-------- Source material --------

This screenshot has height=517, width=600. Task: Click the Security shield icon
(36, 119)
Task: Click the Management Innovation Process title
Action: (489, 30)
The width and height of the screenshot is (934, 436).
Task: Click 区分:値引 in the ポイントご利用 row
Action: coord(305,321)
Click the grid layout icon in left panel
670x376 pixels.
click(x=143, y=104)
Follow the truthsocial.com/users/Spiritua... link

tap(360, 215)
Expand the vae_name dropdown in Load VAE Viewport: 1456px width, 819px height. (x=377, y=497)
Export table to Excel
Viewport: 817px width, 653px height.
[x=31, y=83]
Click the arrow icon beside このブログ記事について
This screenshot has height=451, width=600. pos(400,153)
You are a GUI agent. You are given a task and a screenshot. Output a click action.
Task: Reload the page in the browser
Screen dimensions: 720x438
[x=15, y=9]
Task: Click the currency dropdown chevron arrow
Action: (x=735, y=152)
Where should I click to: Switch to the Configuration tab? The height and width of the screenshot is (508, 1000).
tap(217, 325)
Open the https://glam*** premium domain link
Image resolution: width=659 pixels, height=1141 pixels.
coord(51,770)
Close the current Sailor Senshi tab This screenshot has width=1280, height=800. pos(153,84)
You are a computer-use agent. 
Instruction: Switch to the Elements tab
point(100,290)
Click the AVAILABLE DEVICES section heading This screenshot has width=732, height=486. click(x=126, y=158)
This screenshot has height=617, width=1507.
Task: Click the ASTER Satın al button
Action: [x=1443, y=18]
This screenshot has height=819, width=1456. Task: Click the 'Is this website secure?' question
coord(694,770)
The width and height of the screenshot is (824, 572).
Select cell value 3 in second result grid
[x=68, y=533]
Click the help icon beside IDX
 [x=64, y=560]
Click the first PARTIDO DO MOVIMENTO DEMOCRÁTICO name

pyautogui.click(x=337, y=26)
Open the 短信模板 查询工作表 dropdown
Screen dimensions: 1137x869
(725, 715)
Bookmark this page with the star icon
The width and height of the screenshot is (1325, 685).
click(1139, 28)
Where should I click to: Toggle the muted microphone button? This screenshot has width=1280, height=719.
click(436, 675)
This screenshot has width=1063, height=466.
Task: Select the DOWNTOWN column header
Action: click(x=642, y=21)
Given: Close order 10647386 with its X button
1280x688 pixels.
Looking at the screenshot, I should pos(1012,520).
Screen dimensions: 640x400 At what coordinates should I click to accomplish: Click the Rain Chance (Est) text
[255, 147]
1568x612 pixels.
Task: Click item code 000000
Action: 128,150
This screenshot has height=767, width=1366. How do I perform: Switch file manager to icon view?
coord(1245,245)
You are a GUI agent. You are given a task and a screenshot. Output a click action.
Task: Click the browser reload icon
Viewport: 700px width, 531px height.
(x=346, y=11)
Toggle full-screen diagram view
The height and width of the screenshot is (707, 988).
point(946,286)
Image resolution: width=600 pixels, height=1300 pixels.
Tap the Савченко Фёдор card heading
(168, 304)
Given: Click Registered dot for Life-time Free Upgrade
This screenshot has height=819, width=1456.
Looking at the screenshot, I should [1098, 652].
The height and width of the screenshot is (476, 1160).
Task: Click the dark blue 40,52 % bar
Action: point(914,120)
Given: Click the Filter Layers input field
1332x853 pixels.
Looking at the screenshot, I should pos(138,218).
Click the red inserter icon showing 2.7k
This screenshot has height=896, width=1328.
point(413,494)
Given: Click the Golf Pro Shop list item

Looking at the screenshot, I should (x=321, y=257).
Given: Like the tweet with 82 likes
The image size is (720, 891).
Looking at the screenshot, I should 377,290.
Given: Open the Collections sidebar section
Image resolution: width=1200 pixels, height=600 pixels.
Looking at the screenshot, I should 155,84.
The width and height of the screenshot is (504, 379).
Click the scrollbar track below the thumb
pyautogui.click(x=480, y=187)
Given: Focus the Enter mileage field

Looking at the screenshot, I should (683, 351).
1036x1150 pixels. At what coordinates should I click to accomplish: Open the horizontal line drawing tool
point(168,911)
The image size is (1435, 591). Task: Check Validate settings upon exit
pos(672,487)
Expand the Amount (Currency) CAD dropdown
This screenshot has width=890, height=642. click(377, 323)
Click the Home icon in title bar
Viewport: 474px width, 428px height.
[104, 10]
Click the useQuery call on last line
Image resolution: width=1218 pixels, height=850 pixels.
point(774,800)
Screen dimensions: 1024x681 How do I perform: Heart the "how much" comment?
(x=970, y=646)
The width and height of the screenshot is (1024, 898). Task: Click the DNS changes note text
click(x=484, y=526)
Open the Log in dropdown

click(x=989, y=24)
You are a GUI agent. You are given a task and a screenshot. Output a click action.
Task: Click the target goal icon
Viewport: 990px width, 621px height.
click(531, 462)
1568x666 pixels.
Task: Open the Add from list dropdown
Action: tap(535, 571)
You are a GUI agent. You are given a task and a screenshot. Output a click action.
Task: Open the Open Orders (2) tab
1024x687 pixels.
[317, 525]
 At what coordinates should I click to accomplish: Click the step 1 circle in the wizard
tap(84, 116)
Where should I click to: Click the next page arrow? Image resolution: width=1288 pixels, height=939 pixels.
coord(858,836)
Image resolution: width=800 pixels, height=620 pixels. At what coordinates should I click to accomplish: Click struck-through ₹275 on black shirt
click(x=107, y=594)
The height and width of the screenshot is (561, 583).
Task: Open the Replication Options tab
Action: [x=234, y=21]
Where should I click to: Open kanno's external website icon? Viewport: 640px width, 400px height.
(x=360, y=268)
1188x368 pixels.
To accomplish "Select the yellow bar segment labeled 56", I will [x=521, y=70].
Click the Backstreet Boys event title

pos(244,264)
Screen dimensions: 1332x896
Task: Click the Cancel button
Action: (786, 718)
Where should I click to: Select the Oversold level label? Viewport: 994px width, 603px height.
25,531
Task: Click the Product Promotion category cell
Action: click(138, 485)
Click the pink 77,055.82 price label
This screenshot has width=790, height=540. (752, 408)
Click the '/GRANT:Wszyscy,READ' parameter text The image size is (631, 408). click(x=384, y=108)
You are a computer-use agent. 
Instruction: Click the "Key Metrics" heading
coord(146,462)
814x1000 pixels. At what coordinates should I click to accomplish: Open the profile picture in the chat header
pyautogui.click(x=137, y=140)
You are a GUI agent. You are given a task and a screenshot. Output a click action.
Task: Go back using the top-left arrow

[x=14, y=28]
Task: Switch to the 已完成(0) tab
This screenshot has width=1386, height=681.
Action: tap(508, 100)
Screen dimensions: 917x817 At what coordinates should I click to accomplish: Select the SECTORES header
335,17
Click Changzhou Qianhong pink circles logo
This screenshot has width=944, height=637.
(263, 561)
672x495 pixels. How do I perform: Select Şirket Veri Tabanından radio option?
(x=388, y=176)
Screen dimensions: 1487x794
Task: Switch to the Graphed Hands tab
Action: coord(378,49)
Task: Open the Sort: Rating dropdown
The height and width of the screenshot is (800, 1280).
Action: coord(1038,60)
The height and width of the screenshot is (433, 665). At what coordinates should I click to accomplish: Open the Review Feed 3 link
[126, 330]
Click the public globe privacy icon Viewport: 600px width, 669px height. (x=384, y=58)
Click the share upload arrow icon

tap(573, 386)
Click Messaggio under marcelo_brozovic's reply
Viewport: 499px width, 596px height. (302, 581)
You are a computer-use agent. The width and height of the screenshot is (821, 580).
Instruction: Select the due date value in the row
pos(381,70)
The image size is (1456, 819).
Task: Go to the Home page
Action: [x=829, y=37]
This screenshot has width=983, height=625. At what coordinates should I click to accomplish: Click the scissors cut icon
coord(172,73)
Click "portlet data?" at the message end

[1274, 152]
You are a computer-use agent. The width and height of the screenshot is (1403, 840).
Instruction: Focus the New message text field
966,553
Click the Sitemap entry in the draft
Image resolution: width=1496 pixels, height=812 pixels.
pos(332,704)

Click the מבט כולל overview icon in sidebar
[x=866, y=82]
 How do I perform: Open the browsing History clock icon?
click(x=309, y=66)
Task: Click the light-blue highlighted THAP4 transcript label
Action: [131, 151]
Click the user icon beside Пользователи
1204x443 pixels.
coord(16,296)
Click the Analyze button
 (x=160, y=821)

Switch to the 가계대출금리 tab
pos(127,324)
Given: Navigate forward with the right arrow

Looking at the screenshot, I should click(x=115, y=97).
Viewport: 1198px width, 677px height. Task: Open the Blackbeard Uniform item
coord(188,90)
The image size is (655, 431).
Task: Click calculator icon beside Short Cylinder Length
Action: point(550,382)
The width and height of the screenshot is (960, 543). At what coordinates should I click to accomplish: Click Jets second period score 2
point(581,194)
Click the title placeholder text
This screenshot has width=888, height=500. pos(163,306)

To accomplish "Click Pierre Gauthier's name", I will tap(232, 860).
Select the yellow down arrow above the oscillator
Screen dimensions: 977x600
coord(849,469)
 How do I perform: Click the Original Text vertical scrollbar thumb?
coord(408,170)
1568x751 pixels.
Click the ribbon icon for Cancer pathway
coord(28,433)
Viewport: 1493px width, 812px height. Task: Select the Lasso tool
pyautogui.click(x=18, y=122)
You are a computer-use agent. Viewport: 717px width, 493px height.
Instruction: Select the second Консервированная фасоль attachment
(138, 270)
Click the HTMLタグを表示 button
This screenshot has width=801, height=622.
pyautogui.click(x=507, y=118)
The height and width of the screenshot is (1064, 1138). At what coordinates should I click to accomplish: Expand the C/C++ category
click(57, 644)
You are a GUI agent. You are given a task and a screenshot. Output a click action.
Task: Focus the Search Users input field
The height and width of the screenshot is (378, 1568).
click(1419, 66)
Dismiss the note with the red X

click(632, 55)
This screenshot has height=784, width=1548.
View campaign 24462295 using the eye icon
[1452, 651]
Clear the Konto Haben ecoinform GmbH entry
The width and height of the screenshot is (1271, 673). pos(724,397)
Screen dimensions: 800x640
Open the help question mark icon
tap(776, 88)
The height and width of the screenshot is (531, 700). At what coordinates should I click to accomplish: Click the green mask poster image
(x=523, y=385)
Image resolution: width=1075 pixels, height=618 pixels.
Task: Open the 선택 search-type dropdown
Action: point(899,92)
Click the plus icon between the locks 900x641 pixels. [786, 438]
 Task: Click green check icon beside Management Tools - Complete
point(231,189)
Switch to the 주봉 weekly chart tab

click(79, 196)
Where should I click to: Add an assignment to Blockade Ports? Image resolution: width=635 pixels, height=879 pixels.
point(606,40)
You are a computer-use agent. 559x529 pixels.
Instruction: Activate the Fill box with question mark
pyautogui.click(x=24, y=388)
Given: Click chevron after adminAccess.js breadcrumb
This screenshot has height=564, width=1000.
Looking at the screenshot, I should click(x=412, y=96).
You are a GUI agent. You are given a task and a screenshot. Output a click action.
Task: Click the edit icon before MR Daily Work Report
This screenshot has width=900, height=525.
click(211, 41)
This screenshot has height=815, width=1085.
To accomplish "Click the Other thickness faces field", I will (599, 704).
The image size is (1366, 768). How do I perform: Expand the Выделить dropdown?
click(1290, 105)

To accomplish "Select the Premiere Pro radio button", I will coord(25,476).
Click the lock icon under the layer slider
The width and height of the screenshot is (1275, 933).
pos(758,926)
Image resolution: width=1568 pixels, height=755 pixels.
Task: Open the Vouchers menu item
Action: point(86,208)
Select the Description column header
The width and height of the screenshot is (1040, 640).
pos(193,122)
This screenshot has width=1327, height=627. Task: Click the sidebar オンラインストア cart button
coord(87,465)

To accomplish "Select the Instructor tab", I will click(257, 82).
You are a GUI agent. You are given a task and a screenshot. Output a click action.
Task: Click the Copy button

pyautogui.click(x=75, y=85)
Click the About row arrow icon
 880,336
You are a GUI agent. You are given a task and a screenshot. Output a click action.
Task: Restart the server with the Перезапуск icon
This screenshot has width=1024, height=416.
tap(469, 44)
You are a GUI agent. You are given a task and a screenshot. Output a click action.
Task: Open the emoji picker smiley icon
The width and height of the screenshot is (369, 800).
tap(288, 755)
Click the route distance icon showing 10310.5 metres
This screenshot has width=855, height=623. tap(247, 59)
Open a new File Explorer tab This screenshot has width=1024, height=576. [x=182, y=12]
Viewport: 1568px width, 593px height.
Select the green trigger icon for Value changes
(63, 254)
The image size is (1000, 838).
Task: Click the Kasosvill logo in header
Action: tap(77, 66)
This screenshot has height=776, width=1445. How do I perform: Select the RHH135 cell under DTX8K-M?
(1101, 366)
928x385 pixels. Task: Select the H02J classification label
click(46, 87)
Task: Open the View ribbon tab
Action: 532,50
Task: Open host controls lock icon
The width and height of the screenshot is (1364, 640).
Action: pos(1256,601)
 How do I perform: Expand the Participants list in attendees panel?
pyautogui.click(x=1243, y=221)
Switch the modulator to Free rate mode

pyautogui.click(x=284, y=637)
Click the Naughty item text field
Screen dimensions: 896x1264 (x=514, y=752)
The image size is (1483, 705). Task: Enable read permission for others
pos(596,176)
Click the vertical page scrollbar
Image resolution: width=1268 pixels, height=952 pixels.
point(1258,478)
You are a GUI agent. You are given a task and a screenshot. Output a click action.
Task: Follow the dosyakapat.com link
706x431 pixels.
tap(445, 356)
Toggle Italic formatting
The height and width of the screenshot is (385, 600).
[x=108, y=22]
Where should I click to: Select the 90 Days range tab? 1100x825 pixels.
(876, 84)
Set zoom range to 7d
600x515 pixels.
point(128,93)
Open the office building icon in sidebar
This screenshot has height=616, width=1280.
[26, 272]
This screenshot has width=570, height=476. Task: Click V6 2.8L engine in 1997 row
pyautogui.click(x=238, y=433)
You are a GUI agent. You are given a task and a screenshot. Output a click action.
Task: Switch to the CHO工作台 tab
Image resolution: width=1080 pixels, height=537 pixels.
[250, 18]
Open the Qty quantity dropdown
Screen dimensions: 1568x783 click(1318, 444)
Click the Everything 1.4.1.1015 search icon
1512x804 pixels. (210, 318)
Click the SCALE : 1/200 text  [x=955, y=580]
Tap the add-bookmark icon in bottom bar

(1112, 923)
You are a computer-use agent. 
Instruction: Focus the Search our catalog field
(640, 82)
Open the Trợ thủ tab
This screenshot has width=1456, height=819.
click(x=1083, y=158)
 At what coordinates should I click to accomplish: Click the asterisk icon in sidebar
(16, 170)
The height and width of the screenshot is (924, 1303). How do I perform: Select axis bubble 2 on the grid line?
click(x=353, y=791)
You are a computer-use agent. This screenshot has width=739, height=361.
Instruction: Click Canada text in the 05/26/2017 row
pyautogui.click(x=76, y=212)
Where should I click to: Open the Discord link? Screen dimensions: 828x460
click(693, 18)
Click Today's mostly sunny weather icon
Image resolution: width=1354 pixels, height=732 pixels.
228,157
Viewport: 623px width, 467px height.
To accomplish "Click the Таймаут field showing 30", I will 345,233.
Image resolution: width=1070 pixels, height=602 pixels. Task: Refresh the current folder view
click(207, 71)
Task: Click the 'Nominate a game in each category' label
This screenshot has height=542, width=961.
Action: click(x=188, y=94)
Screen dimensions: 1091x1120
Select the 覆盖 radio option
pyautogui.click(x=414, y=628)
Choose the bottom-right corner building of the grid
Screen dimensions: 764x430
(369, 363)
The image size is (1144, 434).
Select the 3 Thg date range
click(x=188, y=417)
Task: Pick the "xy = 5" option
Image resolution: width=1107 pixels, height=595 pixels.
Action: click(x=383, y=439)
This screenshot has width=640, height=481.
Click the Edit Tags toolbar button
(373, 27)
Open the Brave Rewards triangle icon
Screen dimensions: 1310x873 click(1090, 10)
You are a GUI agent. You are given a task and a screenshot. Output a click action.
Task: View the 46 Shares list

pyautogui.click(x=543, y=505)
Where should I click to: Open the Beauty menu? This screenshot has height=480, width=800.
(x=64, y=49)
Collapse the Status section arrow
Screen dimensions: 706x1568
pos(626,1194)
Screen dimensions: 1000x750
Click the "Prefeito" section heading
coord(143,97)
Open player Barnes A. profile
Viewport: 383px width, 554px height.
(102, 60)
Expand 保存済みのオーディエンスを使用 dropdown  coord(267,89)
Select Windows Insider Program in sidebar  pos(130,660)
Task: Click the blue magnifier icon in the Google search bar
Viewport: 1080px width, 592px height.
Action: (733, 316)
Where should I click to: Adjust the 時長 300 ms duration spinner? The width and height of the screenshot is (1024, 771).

--------

Exercise goal: Reproduce the lines above, beginning at the line with "Viewport: 623px width, 467px height." and stopping after the line with "Screen dimensions: 1000x750", exactly as they are.

Problem solution:
Viewport: 623px width, 467px height.
To accomplish "Click the Таймаут field showing 30", I will 345,233.
Image resolution: width=1070 pixels, height=602 pixels. Task: Refresh the current folder view
click(207, 71)
Task: Click the 'Nominate a game in each category' label
This screenshot has height=542, width=961.
Action: click(x=188, y=94)
Screen dimensions: 1091x1120
Select the 覆盖 radio option
pyautogui.click(x=414, y=628)
Choose the bottom-right corner building of the grid
Screen dimensions: 764x430
(369, 363)
The image size is (1144, 434).
Select the 3 Thg date range
click(x=188, y=417)
Task: Pick the "xy = 5" option
Image resolution: width=1107 pixels, height=595 pixels.
Action: click(x=383, y=439)
This screenshot has width=640, height=481.
Click the Edit Tags toolbar button
(373, 27)
Open the Brave Rewards triangle icon
Screen dimensions: 1310x873 click(1090, 10)
You are a GUI agent. You are given a task and a screenshot. Output a click action.
Task: View the 46 Shares list

pyautogui.click(x=543, y=505)
Where should I click to: Open the Beauty menu? This screenshot has height=480, width=800.
(x=64, y=49)
Collapse the Status section arrow
Screen dimensions: 706x1568
pos(626,1194)
Screen dimensions: 1000x750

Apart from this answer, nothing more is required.